## Material for this exercise
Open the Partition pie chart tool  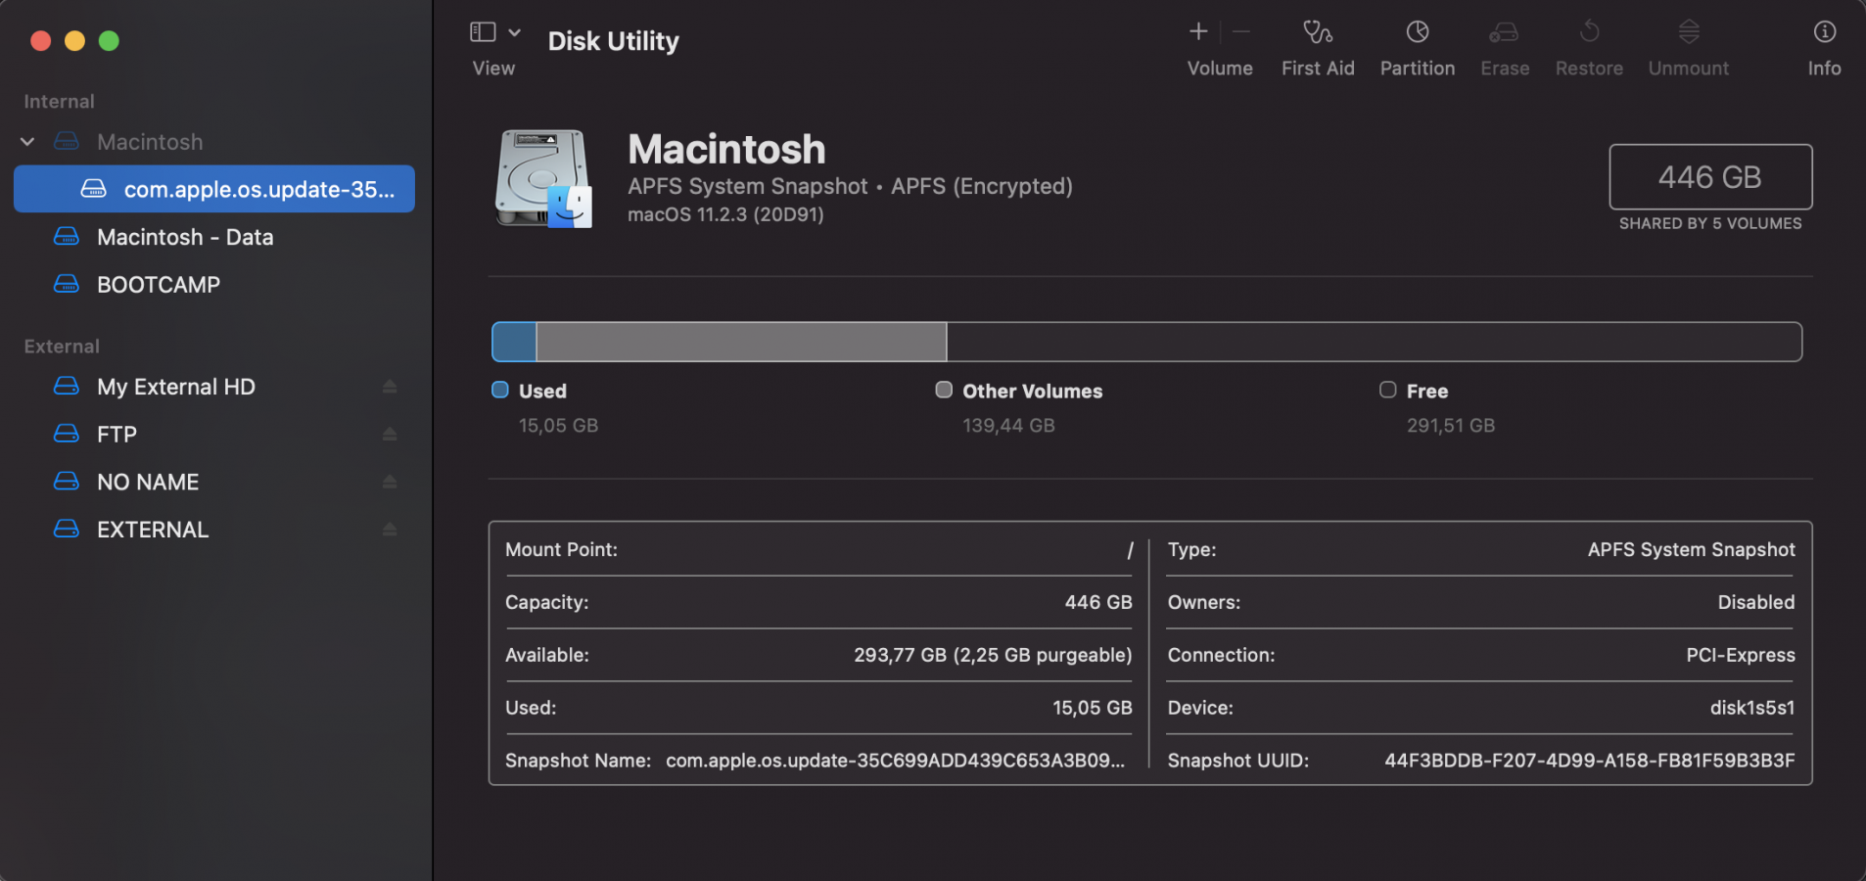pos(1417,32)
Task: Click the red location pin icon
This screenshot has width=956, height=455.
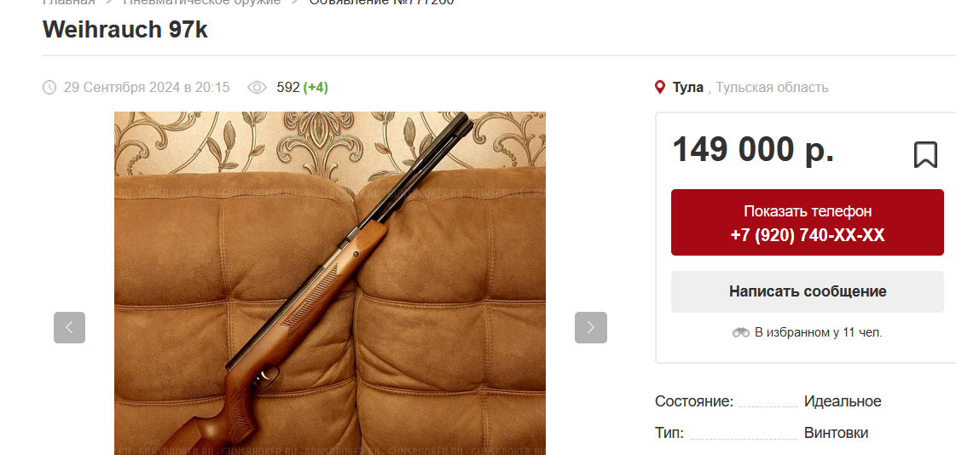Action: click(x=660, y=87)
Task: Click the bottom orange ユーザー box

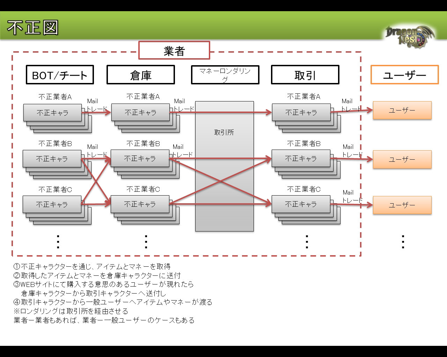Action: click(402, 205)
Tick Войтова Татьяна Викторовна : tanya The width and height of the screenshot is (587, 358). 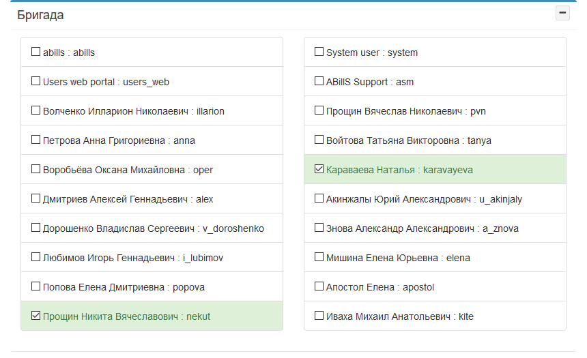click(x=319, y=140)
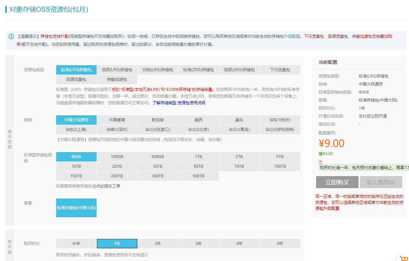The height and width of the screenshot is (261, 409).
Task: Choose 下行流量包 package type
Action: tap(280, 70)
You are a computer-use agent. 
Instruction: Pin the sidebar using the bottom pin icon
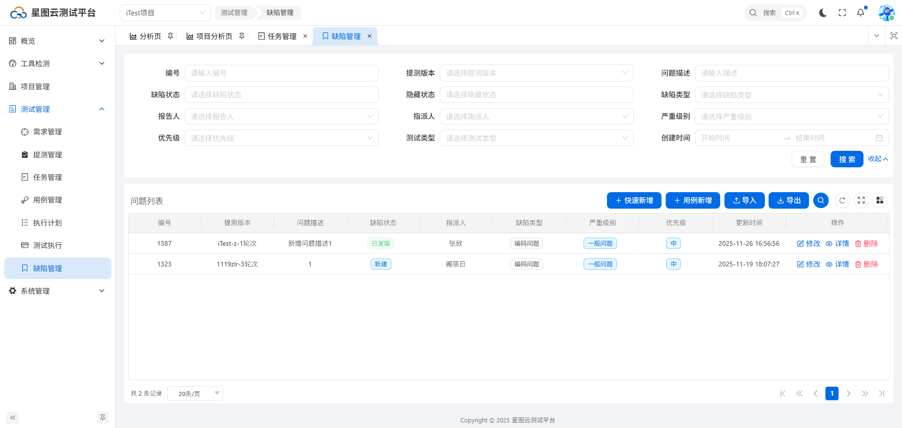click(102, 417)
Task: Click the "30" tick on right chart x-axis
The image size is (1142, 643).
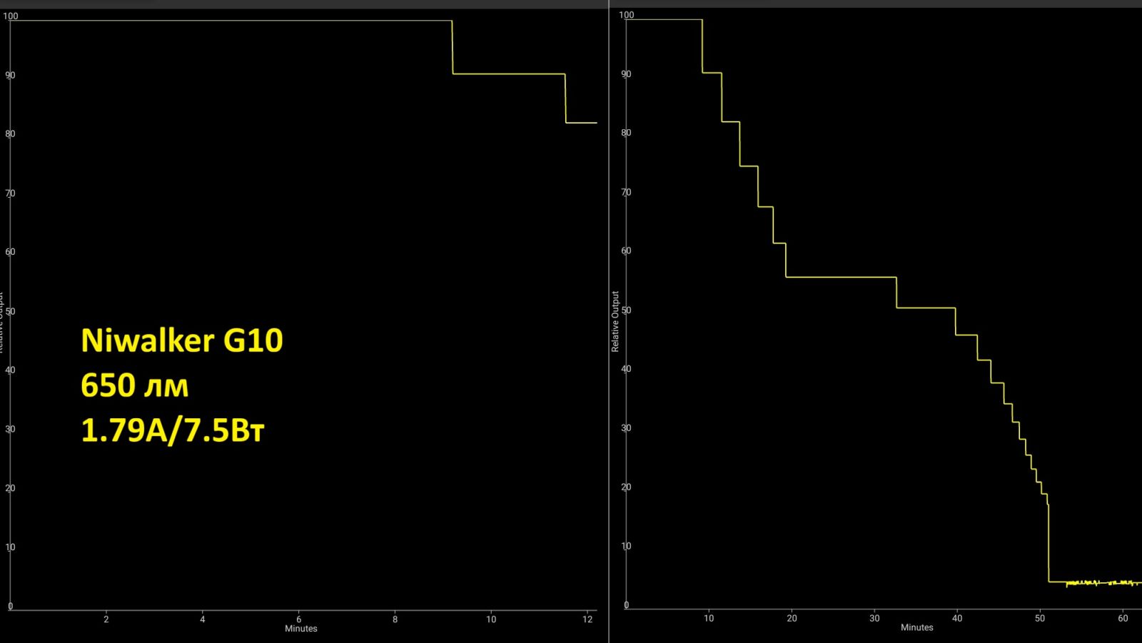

## Work instructions
Starting at the line that contains "You are a computer-use agent.", write out every line through the final line of the entries, word for word; skip any pictures.

## Exercise solution
You are a computer-use agent. 
Instruction: Pin the sidebar using the bottom pin icon
click(102, 417)
Task: Click the "30" tick on right chart x-axis
The image size is (1142, 643).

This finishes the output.